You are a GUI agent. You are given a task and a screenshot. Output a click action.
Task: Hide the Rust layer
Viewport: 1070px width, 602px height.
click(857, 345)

* * *

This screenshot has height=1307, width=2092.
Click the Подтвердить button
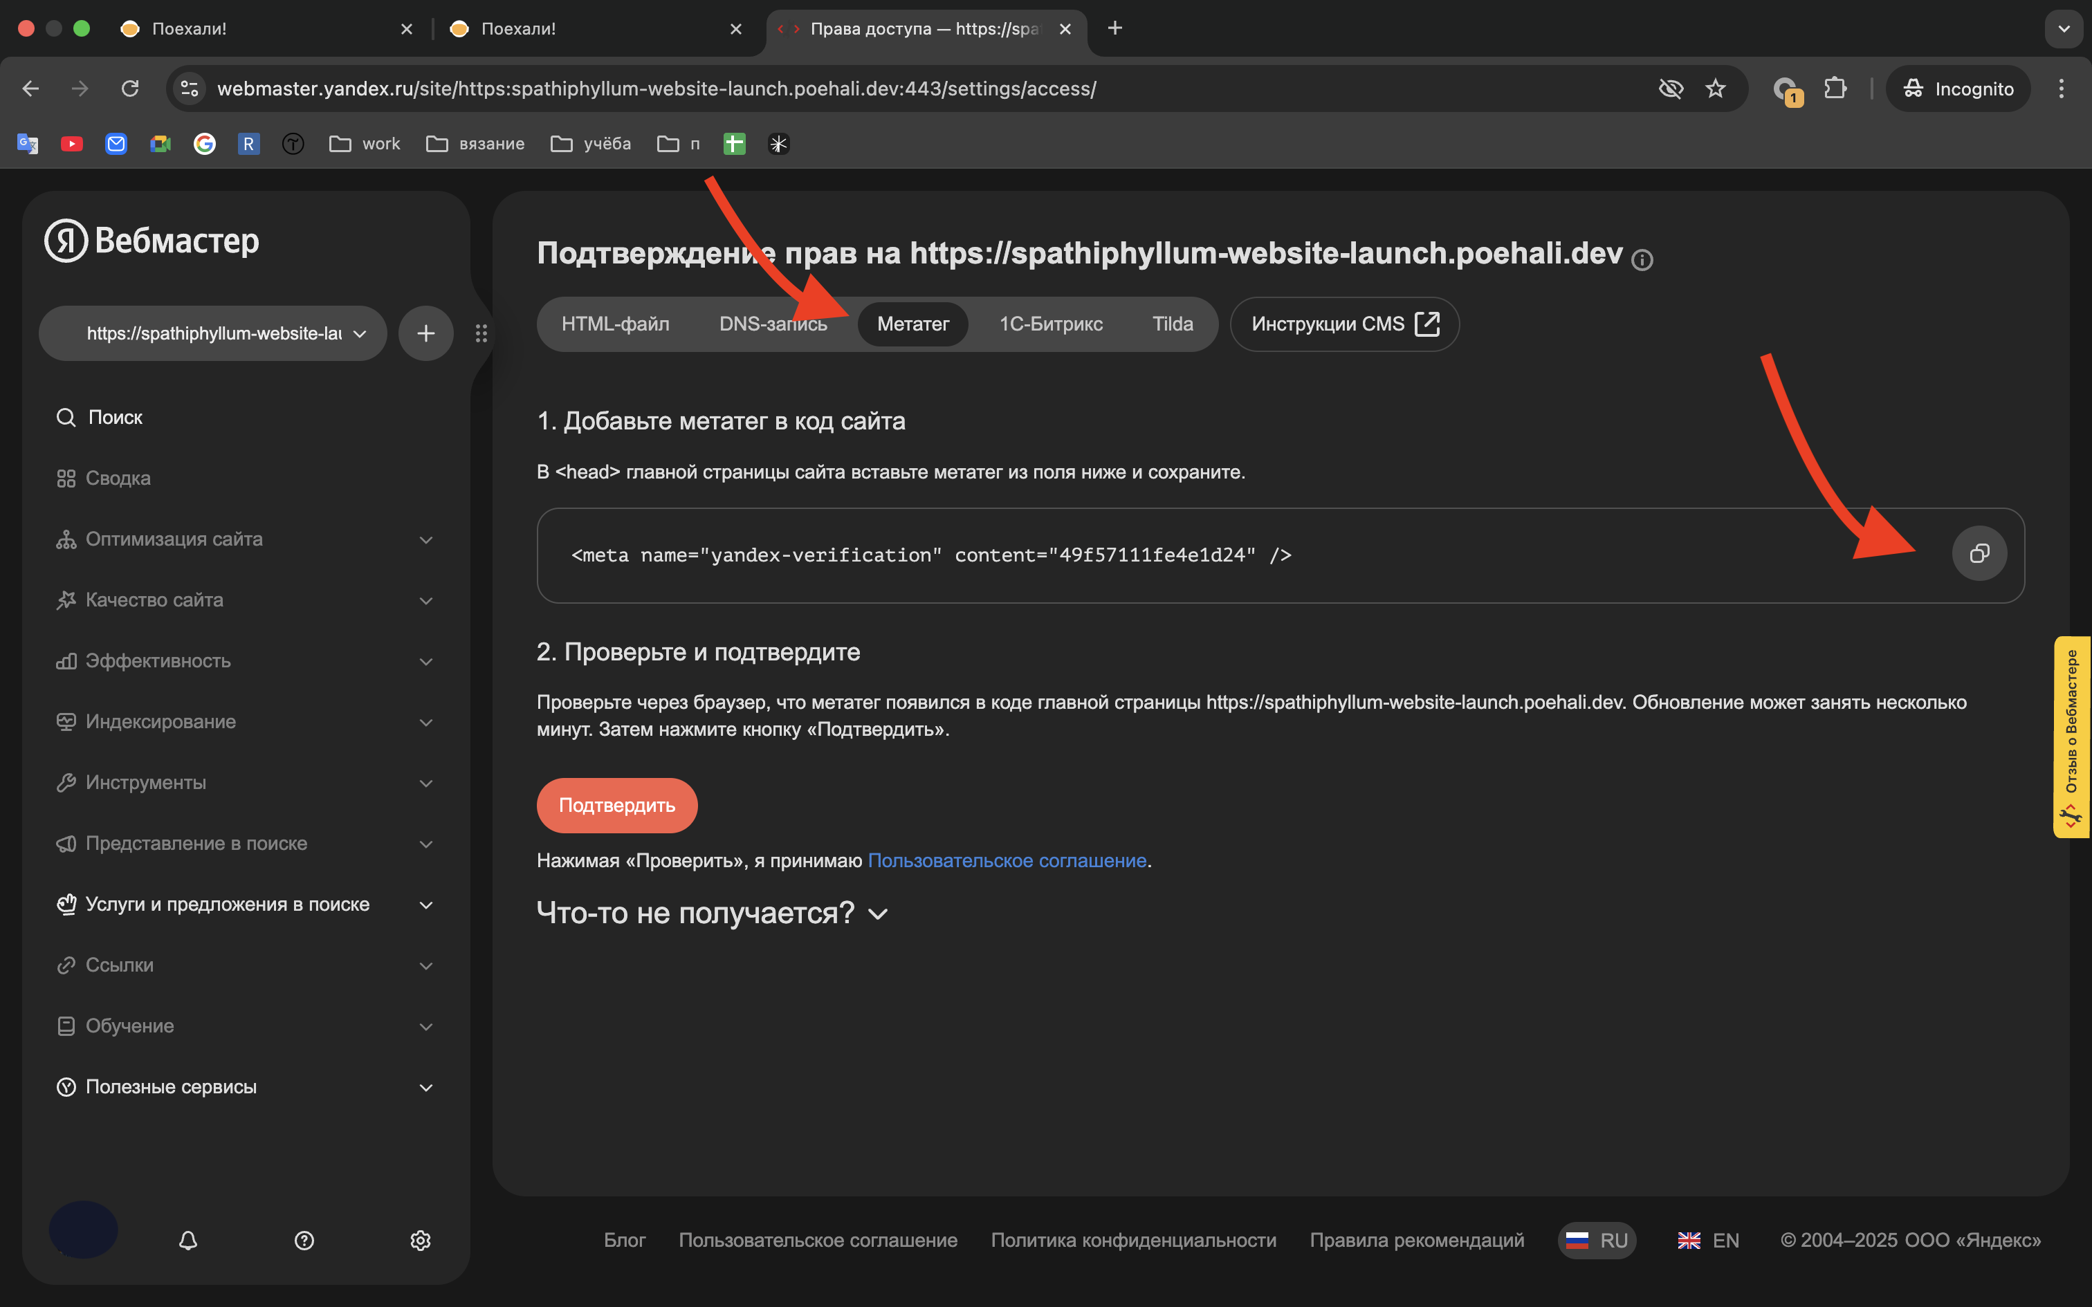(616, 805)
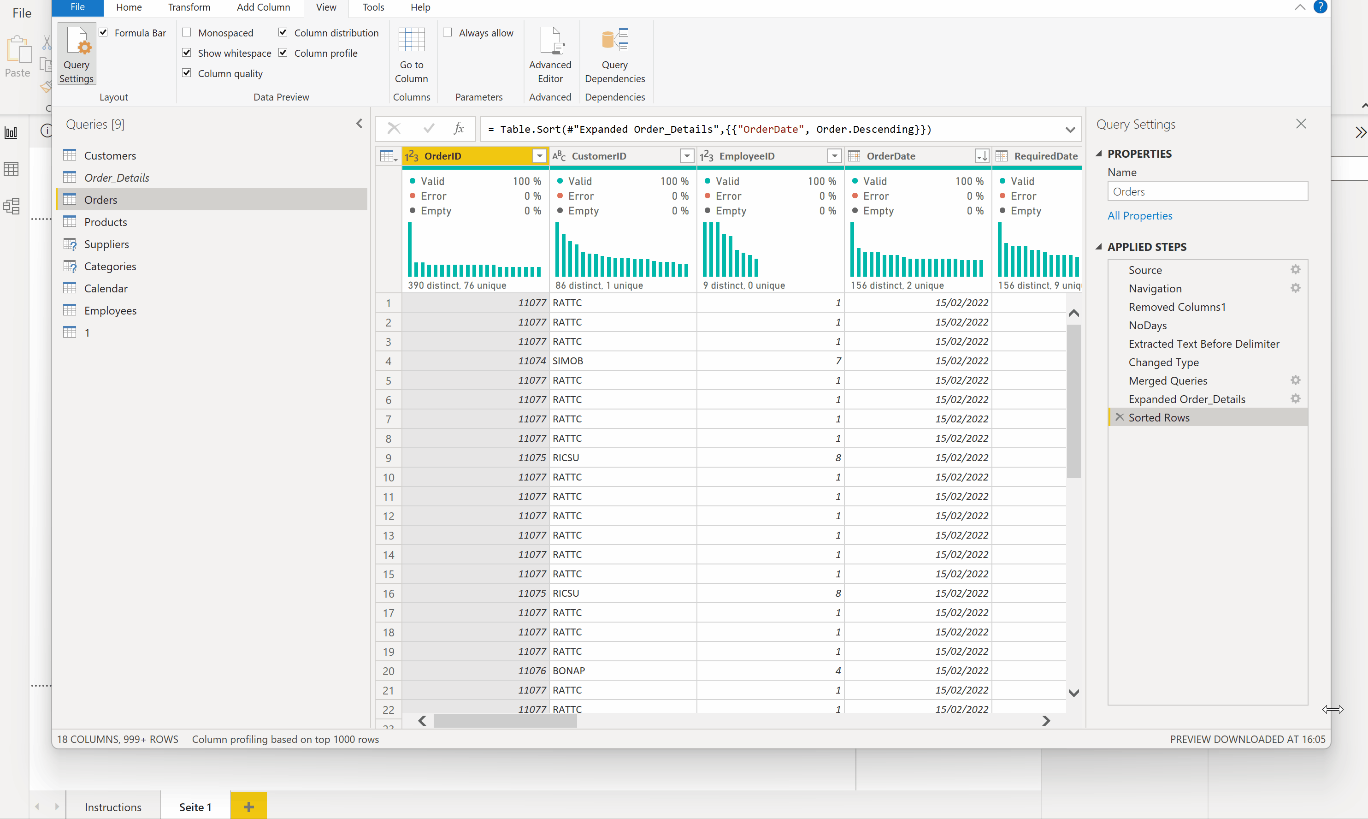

Description of the task.
In the material above, show every line where the word "screenshot" turns up.

Written response.
You are a GUI agent. You are given a task and a screenshot. Output a click action.
This screenshot has height=1307, width=2092.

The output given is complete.